**BRIEF:** Print out the data below in full, exactly as written.

Stored records:

BEGIN

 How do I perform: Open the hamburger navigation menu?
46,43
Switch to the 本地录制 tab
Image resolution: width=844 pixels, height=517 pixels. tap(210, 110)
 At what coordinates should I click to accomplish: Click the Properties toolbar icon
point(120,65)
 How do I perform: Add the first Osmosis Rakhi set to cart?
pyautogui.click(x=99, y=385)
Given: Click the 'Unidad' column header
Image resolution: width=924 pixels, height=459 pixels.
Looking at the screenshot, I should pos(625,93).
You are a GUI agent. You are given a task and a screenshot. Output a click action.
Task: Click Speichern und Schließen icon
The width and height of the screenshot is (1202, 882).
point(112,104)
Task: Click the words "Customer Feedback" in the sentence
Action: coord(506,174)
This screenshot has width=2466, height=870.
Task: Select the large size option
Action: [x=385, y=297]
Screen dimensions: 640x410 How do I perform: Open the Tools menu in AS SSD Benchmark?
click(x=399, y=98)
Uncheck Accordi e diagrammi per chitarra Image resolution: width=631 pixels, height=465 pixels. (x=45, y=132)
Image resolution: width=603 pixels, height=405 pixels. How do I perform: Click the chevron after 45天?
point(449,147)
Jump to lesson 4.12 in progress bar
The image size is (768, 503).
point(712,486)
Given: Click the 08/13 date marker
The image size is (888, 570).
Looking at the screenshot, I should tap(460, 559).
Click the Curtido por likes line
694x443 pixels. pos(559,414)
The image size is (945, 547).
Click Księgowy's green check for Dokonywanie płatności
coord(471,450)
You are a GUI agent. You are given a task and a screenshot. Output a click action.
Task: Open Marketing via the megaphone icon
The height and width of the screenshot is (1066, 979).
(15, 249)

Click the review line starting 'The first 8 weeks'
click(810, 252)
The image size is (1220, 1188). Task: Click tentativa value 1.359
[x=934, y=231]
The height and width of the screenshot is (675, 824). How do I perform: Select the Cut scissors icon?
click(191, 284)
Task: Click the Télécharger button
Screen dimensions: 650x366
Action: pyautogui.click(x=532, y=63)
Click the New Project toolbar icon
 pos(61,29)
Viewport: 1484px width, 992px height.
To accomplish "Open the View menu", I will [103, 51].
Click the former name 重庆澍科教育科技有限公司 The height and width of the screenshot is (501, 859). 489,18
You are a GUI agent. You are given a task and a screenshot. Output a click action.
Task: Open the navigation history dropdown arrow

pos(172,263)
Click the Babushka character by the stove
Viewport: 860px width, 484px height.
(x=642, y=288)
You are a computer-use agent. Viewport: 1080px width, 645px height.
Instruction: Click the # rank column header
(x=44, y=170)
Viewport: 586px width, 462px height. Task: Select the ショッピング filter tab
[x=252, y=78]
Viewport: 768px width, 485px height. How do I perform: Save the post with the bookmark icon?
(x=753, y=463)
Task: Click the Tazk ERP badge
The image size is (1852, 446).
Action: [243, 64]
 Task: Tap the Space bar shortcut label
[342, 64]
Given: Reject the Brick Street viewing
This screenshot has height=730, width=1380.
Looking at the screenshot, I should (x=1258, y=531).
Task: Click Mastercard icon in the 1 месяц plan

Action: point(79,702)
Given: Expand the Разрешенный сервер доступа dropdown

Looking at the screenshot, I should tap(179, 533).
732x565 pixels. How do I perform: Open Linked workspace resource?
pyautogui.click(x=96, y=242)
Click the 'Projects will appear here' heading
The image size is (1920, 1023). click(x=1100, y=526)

END

**ANSWER FOR THE TASK:**
 How do I perform: Open the hamburger navigation menu?
46,43
Switch to the 本地录制 tab
Image resolution: width=844 pixels, height=517 pixels. tap(210, 110)
 At what coordinates should I click to accomplish: Click the Properties toolbar icon
point(120,65)
 How do I perform: Add the first Osmosis Rakhi set to cart?
pyautogui.click(x=99, y=385)
Given: Click the 'Unidad' column header
Image resolution: width=924 pixels, height=459 pixels.
Looking at the screenshot, I should pos(625,93).
You are a GUI agent. You are given a task and a screenshot. Output a click action.
Task: Click Speichern und Schließen icon
The width and height of the screenshot is (1202, 882).
point(112,104)
Task: Click the words "Customer Feedback" in the sentence
Action: coord(506,174)
This screenshot has width=2466, height=870.
Task: Select the large size option
Action: [x=385, y=297]
Screen dimensions: 640x410 How do I perform: Open the Tools menu in AS SSD Benchmark?
click(x=399, y=98)
Uncheck Accordi e diagrammi per chitarra Image resolution: width=631 pixels, height=465 pixels. (x=45, y=132)
Image resolution: width=603 pixels, height=405 pixels. How do I perform: Click the chevron after 45天?
point(449,147)
Jump to lesson 4.12 in progress bar
The image size is (768, 503).
point(712,486)
Given: Click the 08/13 date marker
The image size is (888, 570).
Looking at the screenshot, I should tap(460, 559).
Click the Curtido por likes line
694x443 pixels. pos(559,414)
The image size is (945, 547).
Click Księgowy's green check for Dokonywanie płatności
coord(471,450)
You are a GUI agent. You are given a task and a screenshot. Output a click action.
Task: Open Marketing via the megaphone icon
The height and width of the screenshot is (1066, 979).
(15, 249)

Click the review line starting 'The first 8 weeks'
click(810, 252)
The image size is (1220, 1188). Task: Click tentativa value 1.359
[x=934, y=231]
The height and width of the screenshot is (675, 824). How do I perform: Select the Cut scissors icon?
click(191, 284)
Task: Click the Télécharger button
Screen dimensions: 650x366
Action: pyautogui.click(x=532, y=63)
Click the New Project toolbar icon
 pos(61,29)
Viewport: 1484px width, 992px height.
To accomplish "Open the View menu", I will [103, 51].
Click the former name 重庆澍科教育科技有限公司 The height and width of the screenshot is (501, 859). 489,18
You are a GUI agent. You are given a task and a screenshot. Output a click action.
Task: Open the navigation history dropdown arrow

pos(172,263)
Click the Babushka character by the stove
Viewport: 860px width, 484px height.
(x=642, y=288)
You are a computer-use agent. Viewport: 1080px width, 645px height.
Instruction: Click the # rank column header
(x=44, y=170)
Viewport: 586px width, 462px height. Task: Select the ショッピング filter tab
[x=252, y=78]
Viewport: 768px width, 485px height. How do I perform: Save the post with the bookmark icon?
(x=753, y=463)
Task: Click the Tazk ERP badge
The image size is (1852, 446).
Action: [243, 64]
 Task: Tap the Space bar shortcut label
[342, 64]
Given: Reject the Brick Street viewing
This screenshot has height=730, width=1380.
Looking at the screenshot, I should (x=1258, y=531).
Task: Click Mastercard icon in the 1 месяц plan

Action: point(79,702)
Given: Expand the Разрешенный сервер доступа dropdown

Looking at the screenshot, I should tap(179, 533).
732x565 pixels. How do I perform: Open Linked workspace resource?
pyautogui.click(x=96, y=242)
Click the 'Projects will appear here' heading
The image size is (1920, 1023). click(x=1100, y=526)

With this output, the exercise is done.